Are limit points and interior points of a set contained in the set?

[Jamin2112]

Homework Statement

Just wondering if I'm understanding the definitions correctly. I honestly feel like an idiot for asking this.

Homework Equations

A point p is an interior point of E is there is a neighborhood N of p such that N contained in E.

A point p is a limit point if the set E if every neighborhood of p contains a point q ≠ p such that q is in element of E.

The Attempt at a Solution

It looks like an interior point of E must be contained in E, but a limit point of E is not necessarily contained in E. Am I right?

 

[Dick]

Yes, you are.

 

[Jamin2112]

Yes, you are.

Sweet. Keep on standby for more questions.

 

[Jamin2112]

Just tell me if these seems legit. I sense something wrong about it.

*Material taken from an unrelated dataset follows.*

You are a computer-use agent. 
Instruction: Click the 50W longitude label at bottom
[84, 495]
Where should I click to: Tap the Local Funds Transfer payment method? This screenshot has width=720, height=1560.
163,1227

Let E^o denote the set of all interior points of a set E.
(a) Prove that E^o is always open.
(b) Prove that E is open if and only if E^o = E
(c) If G is a subset of E and G is open, prove that G is a subset of E^o

 

[Dick]

Well, your first proof is not doing well. You say Nr(p) is not contained in E0. Just because E0 is contained in E that doesn't mean Nr(p) isn't contained in E. E is larger than E0. That's probably what's bothering you. The whole proof is needlessly indirect. Just use that E0 is a union of open sets.

 

[Jamin2112]

Well, your first proof is not doing well. You say Nr(p) is not contained in E0. Just because E0 is contained in E that doesn't mean Nr(p) isn't contained in E. E is larger than E0. That's probably what's bothering you. The whole proof is needlessly indirect. Just use that E0 is a union of open sets.

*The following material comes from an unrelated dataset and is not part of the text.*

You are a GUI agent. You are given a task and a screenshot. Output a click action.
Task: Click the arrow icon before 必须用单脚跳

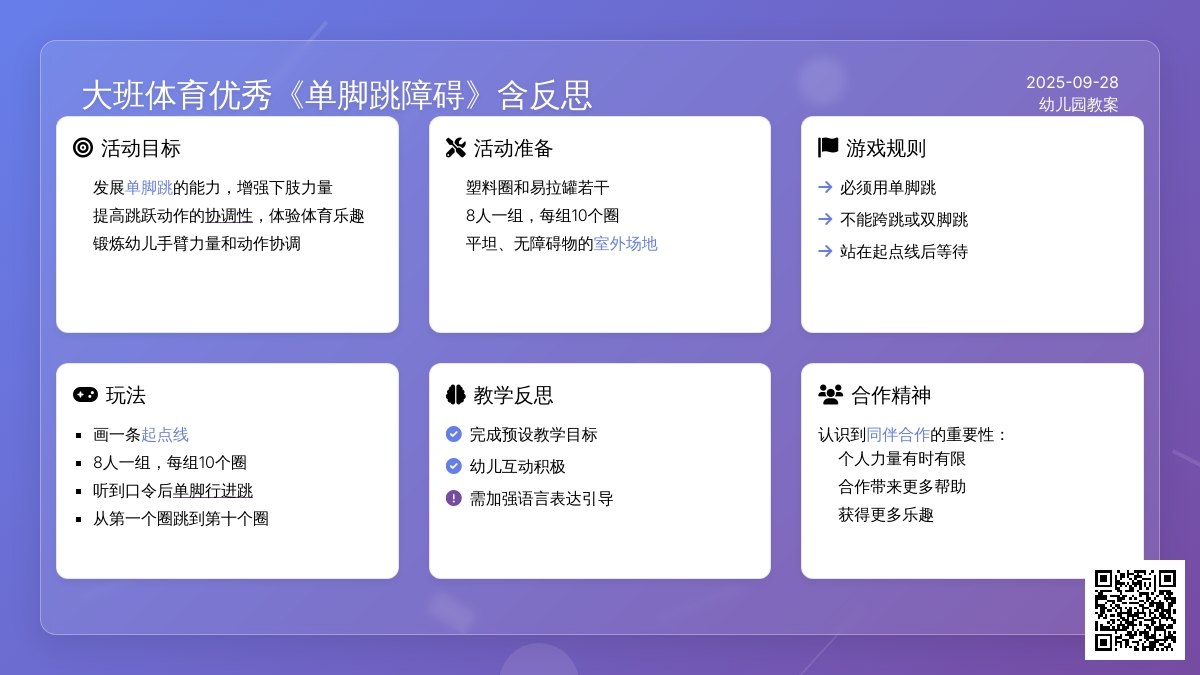tap(825, 187)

Is this an okay start, brah? Where should I got from here? I'm trying to prove that every point in E^o is an interior point by choosing an arbitrary element of E^o and showing that it cannot not be an interior point.

 

[Dick]

Is this an okay start, brah? Where should I got from here? I'm trying to prove that every point in E^o is an interior point by choosing an arbitrary element of E^o and showing that it cannot not be an interior point.

Read it. It's false. If p is not an interior point of E0 then every neighborhood contains at least one point in E0^C. It's certainly not necessarily true that it's CONTAINED in E0^C. Can't you think of a way to write E0 as a union of open sets?

 

[Jamin2112]

Read it. It's false. If p is not an interior point of E0 then every neighborhood contains at least one point in E0^C. It's certainly not necessarily true that it's CONTAINED in E0^C. Can't you think of a way to write E0 as a union of open sets?

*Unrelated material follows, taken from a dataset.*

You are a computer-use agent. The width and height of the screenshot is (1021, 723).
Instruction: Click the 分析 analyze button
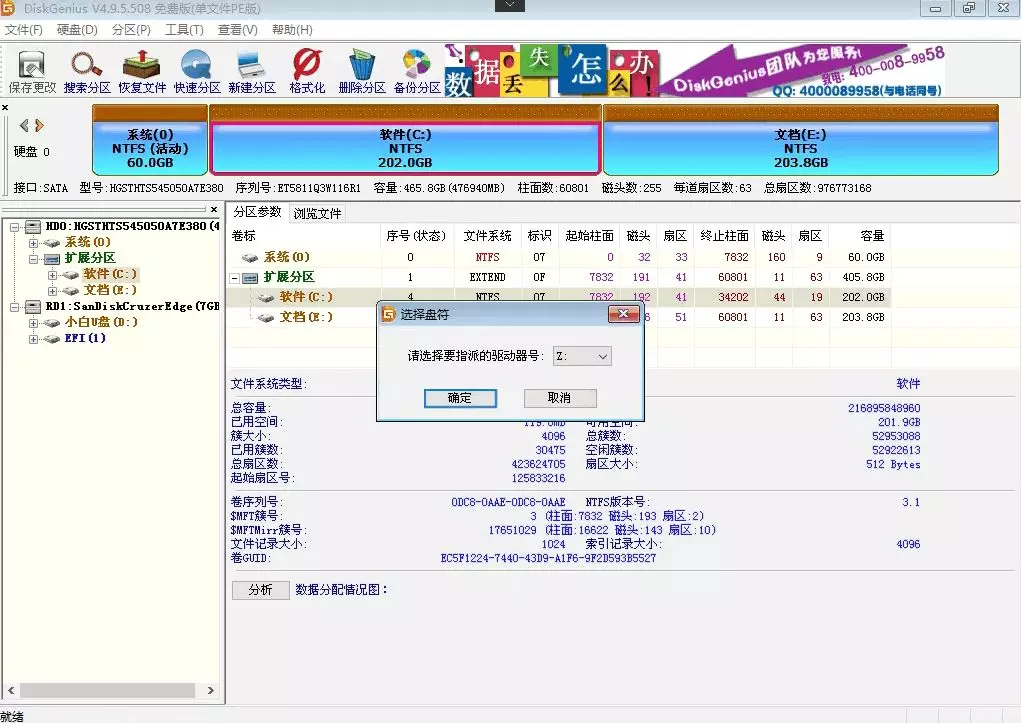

Sorry, brah. Let me give this another go.

If E is open, then clearly E^o is open.
If E is closed, then there exists an element p such that p is in E and (E^o)^c.
Suppose E^o is closed.
-----> (E^o)^c is open
-----> There is an r >0 s.t. N_r(p) is contained in (E^o)^c


... So close! I'm trying to derive a contradiction to the fact that E^o is all interior points of E (my only premise to contradict).

 

[Dick]

Sorry, brah. Let me give this another go.

If E is open, then clearly E^o is open.
If E is closed, then there exists an element p such that p is in E and (E^o)^c.
Suppose E^o is closed.
-----> (E^o)^c is open
-----> There is an r >0 s.t. N_r(p) is contained in (E^o)^c... So close! I'm trying to derive a contradiction to the fact that E^o is all interior points of E (my only premise to contradict).

This isn't going well. And I don't think you are very close. If p is in E0 then there is an open ball Nr(p) that is contained in E, yes? Can you think of a reason why every other point p' in Nr(p) is also contained in E0?? Tell me that first. I don't think the 'contradiction' proof is working for you.

 

[Jamin2112]

This isn't going well. And I don't think you are very close. If p is in E0 then there is an open ball Nr(p) that is contained in E, yes? Can you think of a reason why every other point p' in Nr(p) is also contained in E0?? Tell me that first. I don't think the 'contradiction' proof is working for you.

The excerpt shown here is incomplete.